• **Görev a**
Kiracının tahliyesine ilişkin metinden "İhtiyaç sebebiyle kiracının tahliyesi yoluna her" ifadesinden "tahliye davası açılamaz." ifadesine kadar olan kısmı hiç değiştirmeden döndürün.

• **Kaynak metin**

________________________________________

6098 Sayılı Türk Borçlar Kanunu (TBK)'nda, konut ve çatılı iş yeri kira sözleşmelerinin sona erdirilmesi ve kiracının tahliyesine yönelik olarak başvurulabilecek birden fazla hukuki sebep öngörülmüştür. Kiracının tahliyesini sağlayan sebeplerden biri de, kiraya verenin ihtiyacı, Kanun'daki deyiş şekli ile gereksinimi sebebiyle kira sözleşmesinin sona erdirilmesi ve kiracının tahliyesidir. Söz konusu bu tahliye yolunu (ihtiyaç sebebiyle kiracının tahliyesi davası), yeni malikin ihtiyacı sebebiyle kiracının tahliyesi davası ile karıştırmamak gerekir. Nitekim bunlar birbirinden farklıdır.
Kiraya verenin ihtiyacı sebebiyle kiracının tahliyesi yolu TBK md.350/1-b.1'de düzenlenmiştir. TBK md.350/1-b.1'de "Kiraya veren, kira sözleşmesini; 1. Kiralananı kendisi, eşi, altsoyu, üstsoyu veya kanun gereği bakmakla yükümlü olduğu diğer kişiler için konut ya da işyeri gereksinimi sebebiyle kullanma zorunluluğu varsa,...belirli süreli sözleşmelerde sürenin sonunda, belirsiz süreli sözleşmelerde kiraya ilişkin genel hükümlere göre fesih dönemine ve fesih bildirimi için öngörülen sürelere uyularak belirlenecek tarihten başlayarak bir ay içinde açacağı dava ile sona erdirebilir." hükmüne yer verilmiştir.
İhtiyaç sebebiyle kiracının tahliyesi yoluna her kira sözleşmesi bakımından başvurulabilir mi?
İhtiyaç sebebiyle kiracının tahliyesi yoluna, yalnızca konut ve çatılı işyeri kira sözleşmeleri bakımından başvuruda bulunulabilir. Konut ve çatılı işyeri dışındaki kira sözleşmeleri bakımından ihtiyaç sebebiyle tahliye davası açılamaz.

________________________________________

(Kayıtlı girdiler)
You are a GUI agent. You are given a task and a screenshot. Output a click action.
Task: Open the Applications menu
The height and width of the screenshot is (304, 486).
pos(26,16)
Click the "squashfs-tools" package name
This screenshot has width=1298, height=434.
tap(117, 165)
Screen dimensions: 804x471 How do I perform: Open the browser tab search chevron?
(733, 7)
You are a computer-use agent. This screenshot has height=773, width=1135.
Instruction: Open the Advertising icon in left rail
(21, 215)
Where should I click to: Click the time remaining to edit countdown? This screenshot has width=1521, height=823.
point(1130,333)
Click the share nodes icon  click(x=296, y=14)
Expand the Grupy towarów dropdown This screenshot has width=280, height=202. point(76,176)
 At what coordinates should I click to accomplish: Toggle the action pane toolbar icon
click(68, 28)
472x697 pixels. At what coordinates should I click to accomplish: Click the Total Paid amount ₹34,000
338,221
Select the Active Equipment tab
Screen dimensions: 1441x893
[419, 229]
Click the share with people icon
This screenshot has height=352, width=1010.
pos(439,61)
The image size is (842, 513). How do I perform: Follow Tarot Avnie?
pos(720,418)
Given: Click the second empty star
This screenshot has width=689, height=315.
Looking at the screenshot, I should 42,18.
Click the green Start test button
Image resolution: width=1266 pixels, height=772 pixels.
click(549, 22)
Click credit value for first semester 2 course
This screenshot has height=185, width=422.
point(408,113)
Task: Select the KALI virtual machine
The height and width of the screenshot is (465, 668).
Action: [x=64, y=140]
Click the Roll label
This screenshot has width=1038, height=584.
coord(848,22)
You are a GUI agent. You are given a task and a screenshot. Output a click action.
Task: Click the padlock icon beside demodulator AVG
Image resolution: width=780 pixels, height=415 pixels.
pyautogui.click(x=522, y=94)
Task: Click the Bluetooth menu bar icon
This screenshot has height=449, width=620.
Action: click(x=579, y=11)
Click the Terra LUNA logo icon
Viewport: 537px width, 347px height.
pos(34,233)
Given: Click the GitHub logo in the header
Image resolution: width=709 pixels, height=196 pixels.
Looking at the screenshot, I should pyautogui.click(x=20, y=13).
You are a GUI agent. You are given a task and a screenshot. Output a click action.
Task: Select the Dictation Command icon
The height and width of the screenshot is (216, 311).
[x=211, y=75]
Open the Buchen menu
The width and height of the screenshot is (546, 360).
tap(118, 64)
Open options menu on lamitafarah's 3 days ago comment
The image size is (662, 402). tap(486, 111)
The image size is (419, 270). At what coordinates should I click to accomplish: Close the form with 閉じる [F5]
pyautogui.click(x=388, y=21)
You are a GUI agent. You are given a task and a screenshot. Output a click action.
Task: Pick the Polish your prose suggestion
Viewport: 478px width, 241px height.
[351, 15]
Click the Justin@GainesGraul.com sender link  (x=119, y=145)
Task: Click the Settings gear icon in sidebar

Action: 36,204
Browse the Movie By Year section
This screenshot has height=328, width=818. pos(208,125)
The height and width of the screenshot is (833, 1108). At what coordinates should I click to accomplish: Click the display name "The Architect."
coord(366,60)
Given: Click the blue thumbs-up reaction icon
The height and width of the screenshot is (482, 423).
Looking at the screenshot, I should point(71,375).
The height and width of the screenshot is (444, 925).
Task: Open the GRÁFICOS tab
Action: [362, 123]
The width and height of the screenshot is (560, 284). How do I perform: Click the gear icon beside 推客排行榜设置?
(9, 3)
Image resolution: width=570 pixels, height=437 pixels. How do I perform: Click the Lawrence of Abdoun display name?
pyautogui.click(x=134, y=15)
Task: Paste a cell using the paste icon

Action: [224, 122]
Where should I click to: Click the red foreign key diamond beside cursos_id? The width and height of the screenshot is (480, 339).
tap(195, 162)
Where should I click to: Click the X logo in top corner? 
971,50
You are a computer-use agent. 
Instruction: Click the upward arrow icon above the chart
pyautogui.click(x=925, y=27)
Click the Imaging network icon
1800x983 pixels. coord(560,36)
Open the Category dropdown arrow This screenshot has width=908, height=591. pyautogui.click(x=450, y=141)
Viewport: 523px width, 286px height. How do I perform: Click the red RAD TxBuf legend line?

________________________________________

• **Görev b**
Satırların başındaki satırdan "pyautogui.click(x=522, y=94)" içeren satıra kadar, her iki uç dahil, yalnızca bu satırları aynen yeniden yazın.

• **Nihai yanıt a**
İhtiyaç sebebiyle kiracının tahliyesi yoluna her kira sözleşmesi bakımından başvurulabilir mi?
İhtiyaç sebebiyle kiracının tahliyesi yoluna, yalnızca konut ve çatılı işyeri kira sözleşmeleri bakımından başvuruda bulunulabilir. Konut ve çatılı işyeri dışındaki kira sözleşmeleri bakımından ihtiyaç sebebiyle tahliye davası açılamaz.

• **Nihai yanıt b**
You are a GUI agent. You are given a task and a screenshot. Output a click action.
Task: Open the Applications menu
The height and width of the screenshot is (304, 486).
pos(26,16)
Click the "squashfs-tools" package name
This screenshot has width=1298, height=434.
tap(117, 165)
Screen dimensions: 804x471 How do I perform: Open the browser tab search chevron?
(733, 7)
You are a computer-use agent. This screenshot has height=773, width=1135.
Instruction: Open the Advertising icon in left rail
(21, 215)
Where should I click to: Click the time remaining to edit countdown? This screenshot has width=1521, height=823.
point(1130,333)
Click the share nodes icon  click(x=296, y=14)
Expand the Grupy towarów dropdown This screenshot has width=280, height=202. point(76,176)
 At what coordinates should I click to accomplish: Toggle the action pane toolbar icon
click(68, 28)
472x697 pixels. At what coordinates should I click to accomplish: Click the Total Paid amount ₹34,000
338,221
Select the Active Equipment tab
Screen dimensions: 1441x893
[419, 229]
Click the share with people icon
This screenshot has height=352, width=1010.
pos(439,61)
The image size is (842, 513). How do I perform: Follow Tarot Avnie?
pos(720,418)
Given: Click the second empty star
This screenshot has width=689, height=315.
Looking at the screenshot, I should 42,18.
Click the green Start test button
Image resolution: width=1266 pixels, height=772 pixels.
click(549, 22)
Click credit value for first semester 2 course
This screenshot has height=185, width=422.
point(408,113)
Task: Select the KALI virtual machine
The height and width of the screenshot is (465, 668).
Action: [x=64, y=140]
Click the Roll label
This screenshot has width=1038, height=584.
coord(848,22)
You are a GUI agent. You are given a task and a screenshot. Output a click action.
Task: Click the padlock icon beside demodulator AVG
Image resolution: width=780 pixels, height=415 pixels.
pyautogui.click(x=522, y=94)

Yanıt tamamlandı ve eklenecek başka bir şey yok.